The next call for proposals, expected in mid-to-late November 2012, will cover two topics. One is early drug discovery aiming to move candidate compounds from hits to leads that can be tested in Phase I trials. The other is later-phase trials on an AstraZeneca/Medimmune monoclonal antibody drug targeting a toxin from Staphylococcus aureus. Another antibiotic in development that could be advanced by NewDrugs4BadBugs is the GlaxoSmithKline compound GSK1322322, currently in Phase II testing. This compound targets an enzyme specific to bacteria, and could be useful against multidrug-resistant respiratory and skin infections including MRSA (methicillin-resistant S. aureus). MRSA is a common cause of infections acquired during hospital stays and can cause serious problems, including life-threatening systemic infections.
The first 2013 call for proposals under NewDrugs4BadBugs is expected to focus on Gram-negative bacterial infections. Currently, few treatment options are available for this category of microbes, which often require different antibiotics from those used to treat, for example, S. aureus. Executive Director Goldman encourages researchers to consider projects saying, “We want to attract applicants, including applicants from Nordic countries.”

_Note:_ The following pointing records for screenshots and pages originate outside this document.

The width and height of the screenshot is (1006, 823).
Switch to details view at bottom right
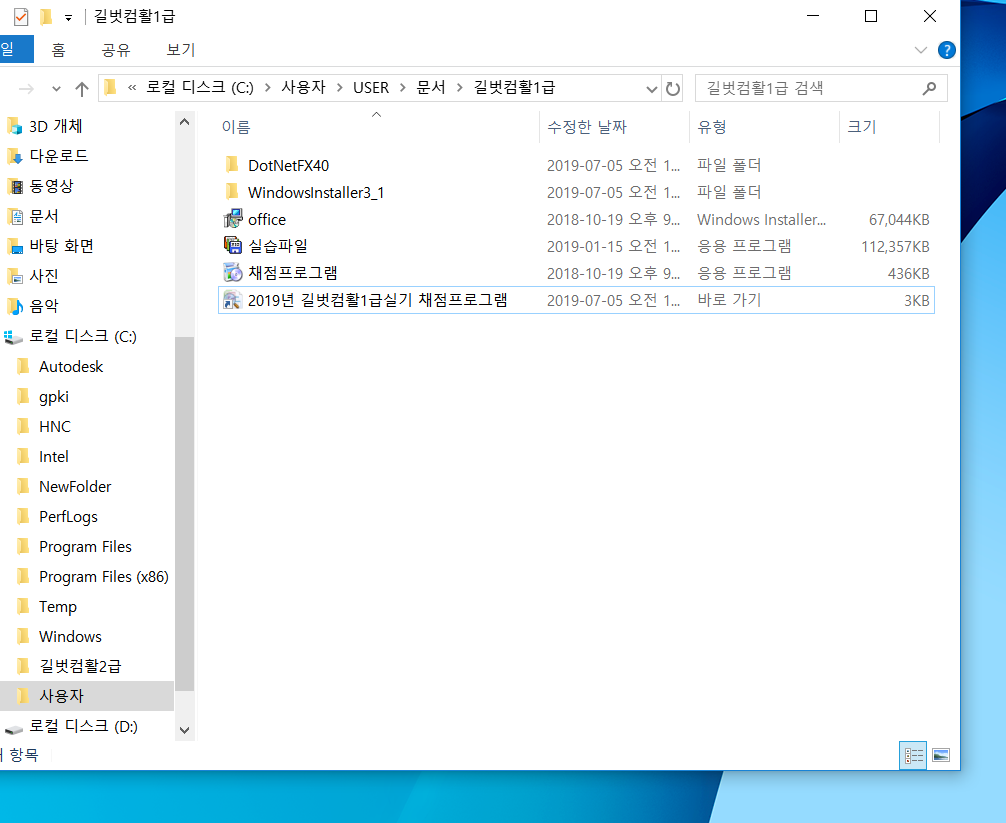click(x=912, y=755)
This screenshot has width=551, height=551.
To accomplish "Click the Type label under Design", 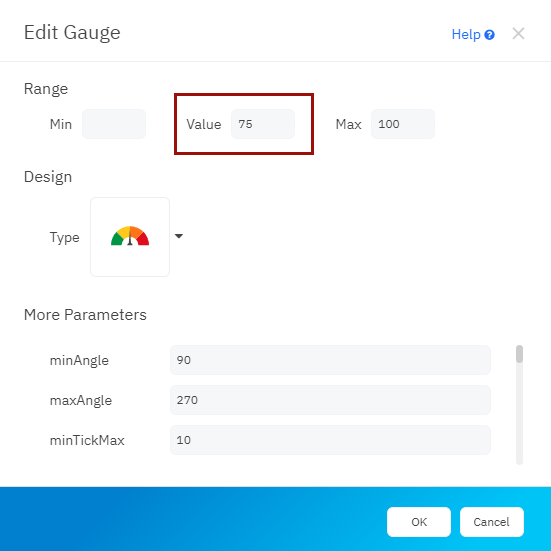I will pos(65,238).
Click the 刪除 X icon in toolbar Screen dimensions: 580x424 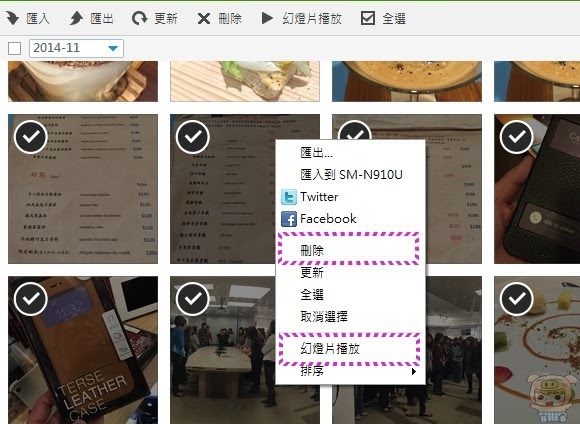click(203, 18)
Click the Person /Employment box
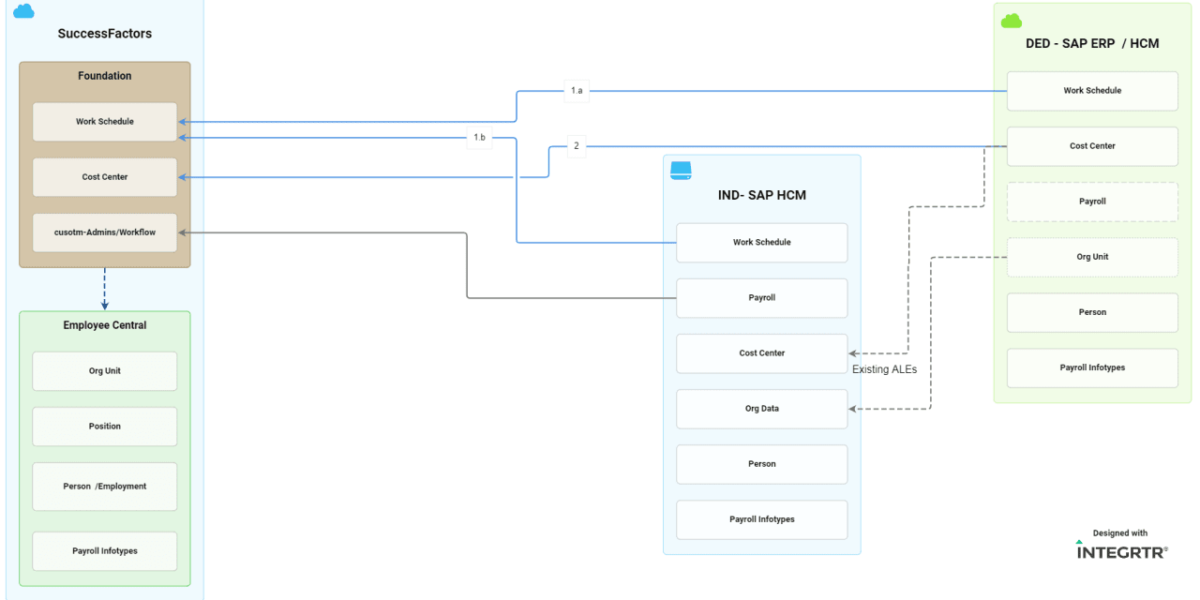Image resolution: width=1200 pixels, height=600 pixels. point(105,486)
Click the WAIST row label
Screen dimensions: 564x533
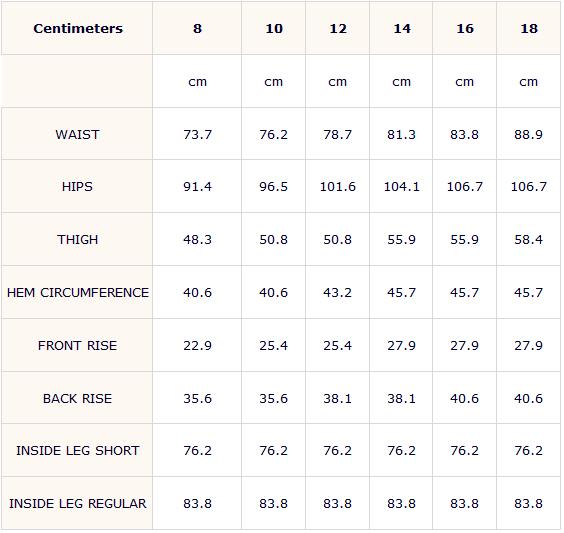pyautogui.click(x=77, y=135)
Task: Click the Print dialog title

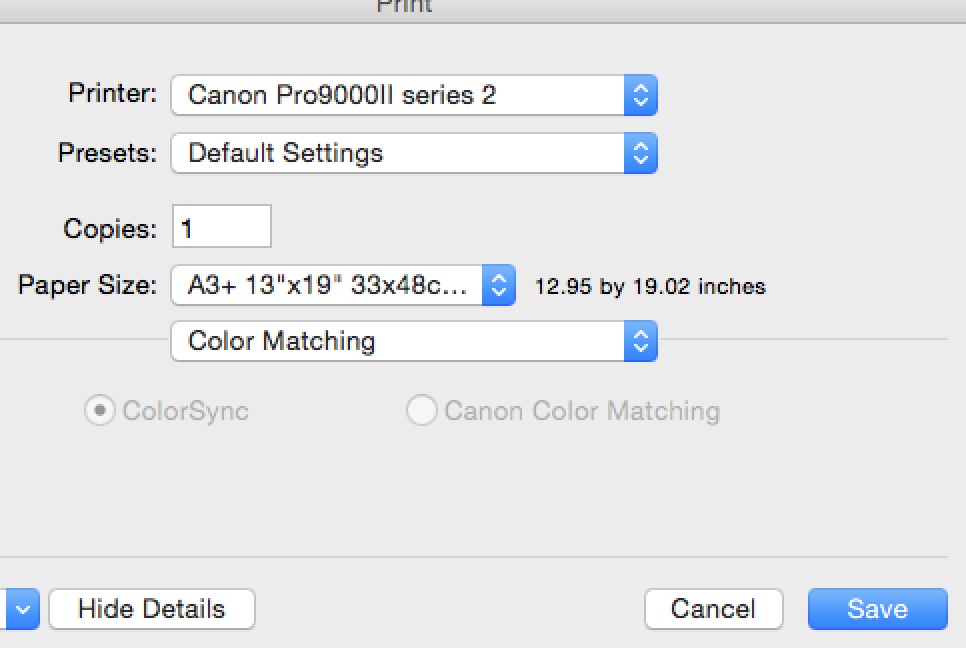Action: (404, 6)
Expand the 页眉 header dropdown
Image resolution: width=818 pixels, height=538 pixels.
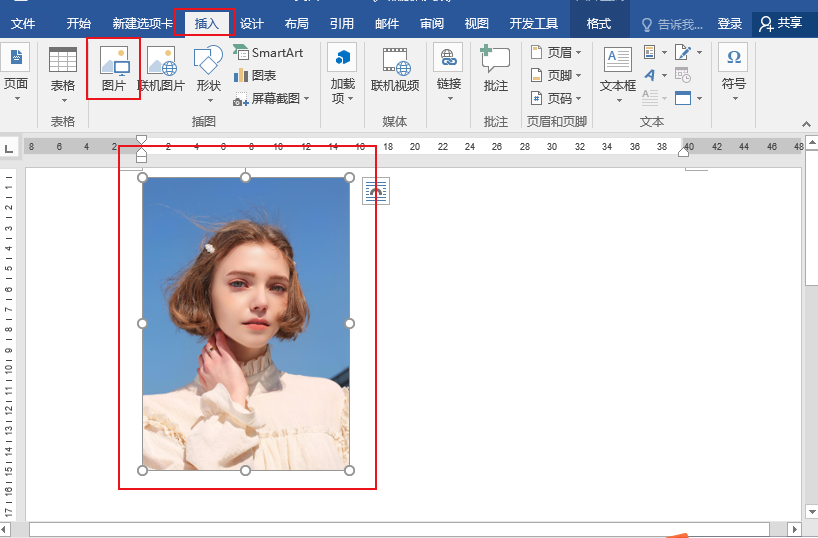[x=556, y=52]
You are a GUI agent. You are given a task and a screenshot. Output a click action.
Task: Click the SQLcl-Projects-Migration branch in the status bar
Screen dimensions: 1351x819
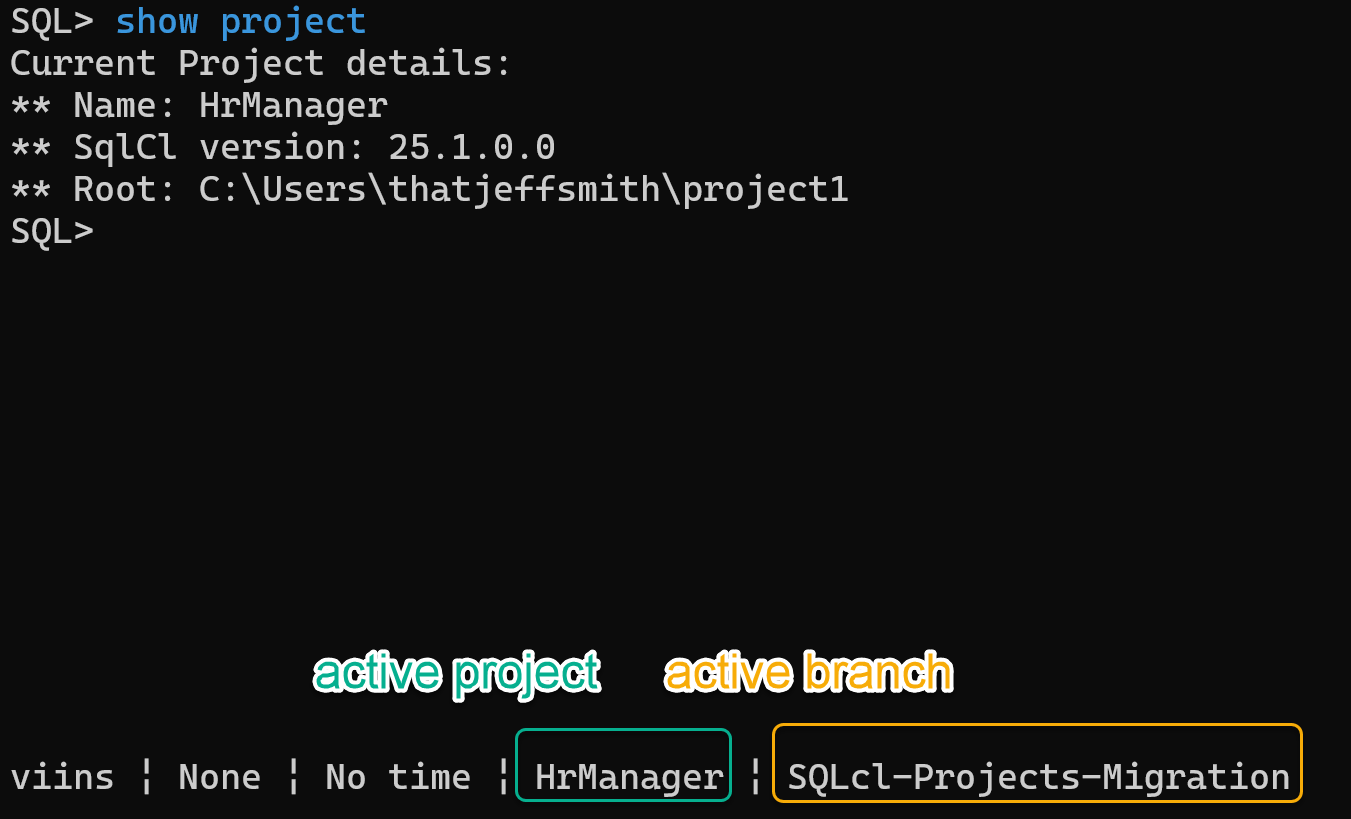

Other future funded topics might include discovery of human drug targets, and regulation and responsible use of antibiotics. The latter is of particular importance as we develop new antibiotics, says Dr. Heddini, and it affects all aspects of the pharma value chain.
“If we overuse these drugs, we lose them,” he says. “Assuming we get new antibiotics to market, how will we distribute them in a responsible way? Some people are beginning to think about this, but it needs more focus now.”